Earnings, however, are still a vital part of how companies are viewed and evaluated in the marketplace, especially during the process of an initial public offering. If the new rules are expected to increase companies’ earnings, then multiples will be affected and exiting through an IPO could generate a higher return.
“Earnings do not reflect how much a company is worth, and people don’t look for them to. They make computations from multiples of earnings, but they don’t buy a company based on its book value,” says Jay Abrams, an economist at Abrams Valuation Group in San Diego.
It’s no secret that the FASB rule change may affect deal flow. While some GPs predict a positive outcome, others are wary of possible future repercussions. One thing is for sure, corporate buyers who are no longer subject to the pooling rules being eliminated by the FASB will become more active in the same areas where private equity firms look for deals.
Bob Filek, also a partner at PricewaterhouseCoopers, says this benefits financial buyers who will soon have more opportunities to mingle with corporate buyers, teaming up on deals or spinning off assets to each other.
Fox, on the other hand, says the new rules give corporate buyers the ability to participate in cash transactions, making them more of a competitor to financial buyers.
“It has always been an advantage to financial buyers that corporate buyers could not do cash deals,” Fox says. “Now that the corporate buyer doesn’t have to use stock, we will see more competition from them as buyers.”
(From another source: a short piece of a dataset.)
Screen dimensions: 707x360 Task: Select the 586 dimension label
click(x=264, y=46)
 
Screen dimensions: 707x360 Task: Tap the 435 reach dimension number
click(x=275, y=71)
One other concern on the minds of financial buyers and the business community is the way in which accountants interpret the new rules. While the push behind the rule change is to put companies on a more level playing field, sources say subjectivity will be an issue for a while. “Changes like this, whether it’s in tax law, SEC rules or GAAP rules, they are bound to have non-intuitive side effects that can only become understood over time,” Fox says. “While this change is primarily beneficial and will help companies’ records reflect reality over time, only time will tell if there are some unintended side effects that negate some of the positive effects.”